The more advanced nations are another story. Wrote essayist Jim Hoagland for The International Herald Tribune: "The arrival of the year 2000 finds more of the world's population living in good health and prosperity, educated and secure from territorial aggression than any other moment in history." At face value this reads as a somewhat overoptimistic assessment, but Mr. Hoagland does acknowledge that "more of the world's people also live in an awareness of their own relative or absolute poverty than ever before."
Approximately a billion of us are overweight, while another billion go hungry. Six billion of us live on the planet, the human family having doubled in 40 years. World population remains large and growing even though the 20th century brought unprecedented mass death and destruction, primarily by means of war and other human-induced catastrophes.

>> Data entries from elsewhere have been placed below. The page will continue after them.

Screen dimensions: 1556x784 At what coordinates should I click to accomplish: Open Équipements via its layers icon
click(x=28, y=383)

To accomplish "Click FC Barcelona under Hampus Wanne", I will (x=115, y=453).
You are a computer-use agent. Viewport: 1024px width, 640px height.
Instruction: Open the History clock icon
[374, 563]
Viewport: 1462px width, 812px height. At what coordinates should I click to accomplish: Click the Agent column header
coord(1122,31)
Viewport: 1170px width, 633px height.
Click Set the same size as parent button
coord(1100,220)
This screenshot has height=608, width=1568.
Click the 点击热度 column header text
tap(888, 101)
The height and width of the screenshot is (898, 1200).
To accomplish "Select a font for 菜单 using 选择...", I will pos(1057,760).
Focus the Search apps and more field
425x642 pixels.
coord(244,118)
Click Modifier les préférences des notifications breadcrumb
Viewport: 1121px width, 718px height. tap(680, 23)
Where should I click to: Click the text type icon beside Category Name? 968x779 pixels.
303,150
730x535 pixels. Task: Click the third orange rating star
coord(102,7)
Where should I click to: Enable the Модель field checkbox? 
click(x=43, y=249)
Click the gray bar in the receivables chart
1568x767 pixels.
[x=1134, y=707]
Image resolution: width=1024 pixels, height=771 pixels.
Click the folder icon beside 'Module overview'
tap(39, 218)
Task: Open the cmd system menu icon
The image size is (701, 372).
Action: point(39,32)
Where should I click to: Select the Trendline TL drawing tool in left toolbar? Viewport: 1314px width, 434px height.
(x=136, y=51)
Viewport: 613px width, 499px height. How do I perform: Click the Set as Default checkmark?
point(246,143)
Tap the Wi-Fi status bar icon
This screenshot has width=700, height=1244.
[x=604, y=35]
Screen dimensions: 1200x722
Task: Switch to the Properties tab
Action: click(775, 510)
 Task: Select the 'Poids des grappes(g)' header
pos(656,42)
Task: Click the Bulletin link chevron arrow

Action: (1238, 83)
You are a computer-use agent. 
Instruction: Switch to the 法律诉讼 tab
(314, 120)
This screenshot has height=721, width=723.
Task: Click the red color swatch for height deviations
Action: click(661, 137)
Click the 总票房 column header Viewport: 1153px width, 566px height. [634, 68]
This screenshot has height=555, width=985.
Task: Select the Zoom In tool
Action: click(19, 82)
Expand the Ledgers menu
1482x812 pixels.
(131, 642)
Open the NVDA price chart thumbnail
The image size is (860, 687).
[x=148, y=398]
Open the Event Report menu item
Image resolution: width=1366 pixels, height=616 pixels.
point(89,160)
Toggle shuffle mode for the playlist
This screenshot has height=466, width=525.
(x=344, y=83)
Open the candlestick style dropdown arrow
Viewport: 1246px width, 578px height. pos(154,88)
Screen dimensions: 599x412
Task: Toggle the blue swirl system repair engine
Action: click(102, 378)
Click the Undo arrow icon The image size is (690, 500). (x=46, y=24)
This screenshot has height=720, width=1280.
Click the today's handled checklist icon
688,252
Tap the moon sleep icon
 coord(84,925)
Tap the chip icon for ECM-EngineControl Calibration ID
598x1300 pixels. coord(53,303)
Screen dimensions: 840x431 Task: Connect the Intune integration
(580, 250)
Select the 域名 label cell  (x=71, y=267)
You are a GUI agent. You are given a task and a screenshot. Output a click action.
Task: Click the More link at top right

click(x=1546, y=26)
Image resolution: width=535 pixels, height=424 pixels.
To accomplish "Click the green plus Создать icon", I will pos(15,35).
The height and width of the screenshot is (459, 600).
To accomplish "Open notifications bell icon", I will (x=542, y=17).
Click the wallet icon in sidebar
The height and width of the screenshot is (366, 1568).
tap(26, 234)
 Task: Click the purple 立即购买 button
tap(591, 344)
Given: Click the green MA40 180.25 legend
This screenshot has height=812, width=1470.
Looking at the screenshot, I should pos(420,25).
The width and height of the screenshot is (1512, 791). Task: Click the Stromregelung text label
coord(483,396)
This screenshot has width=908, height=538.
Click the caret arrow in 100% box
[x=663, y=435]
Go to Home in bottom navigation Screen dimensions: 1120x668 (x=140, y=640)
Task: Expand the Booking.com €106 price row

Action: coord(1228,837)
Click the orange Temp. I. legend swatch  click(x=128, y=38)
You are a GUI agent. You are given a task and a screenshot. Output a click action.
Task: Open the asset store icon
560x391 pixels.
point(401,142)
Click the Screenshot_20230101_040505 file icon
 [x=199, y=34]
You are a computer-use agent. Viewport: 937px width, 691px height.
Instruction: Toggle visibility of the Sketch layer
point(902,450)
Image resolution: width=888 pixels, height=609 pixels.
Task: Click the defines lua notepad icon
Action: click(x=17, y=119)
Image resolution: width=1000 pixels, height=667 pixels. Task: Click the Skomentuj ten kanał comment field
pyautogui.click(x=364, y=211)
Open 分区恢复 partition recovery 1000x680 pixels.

What an age of incredible paradox!
Perhaps the main problem in this crisis-torn world is leadership, or the lack of it. Although Africa is a case in point, it is by no means the only continent burdened by bad leadership. Koffi Annan, secretary—general of the United Nations, despairs of the leaders of his own continent. He recently commented: "The quality of the leaders, the misery they have brought to their people and my inability to work with them to turn the situation around, are very depressing ... In many countries the wrong kind have made it to leadership. They seek power for the sake of power and for their own aggrandisement rather than having a real understanding of the need to use power to improve their countries" (The Sunday Times).
Many national leaders clamor for more weapons of mass destruction, assuring us we need more firepower to ensure peace and prosperity. To have peace we need to be armed to the teeth—yet another paradox. (Sources: The International Herald Tribune, The Times, The Sunday Times, The Guardian [all London], The Houston Chronicle.)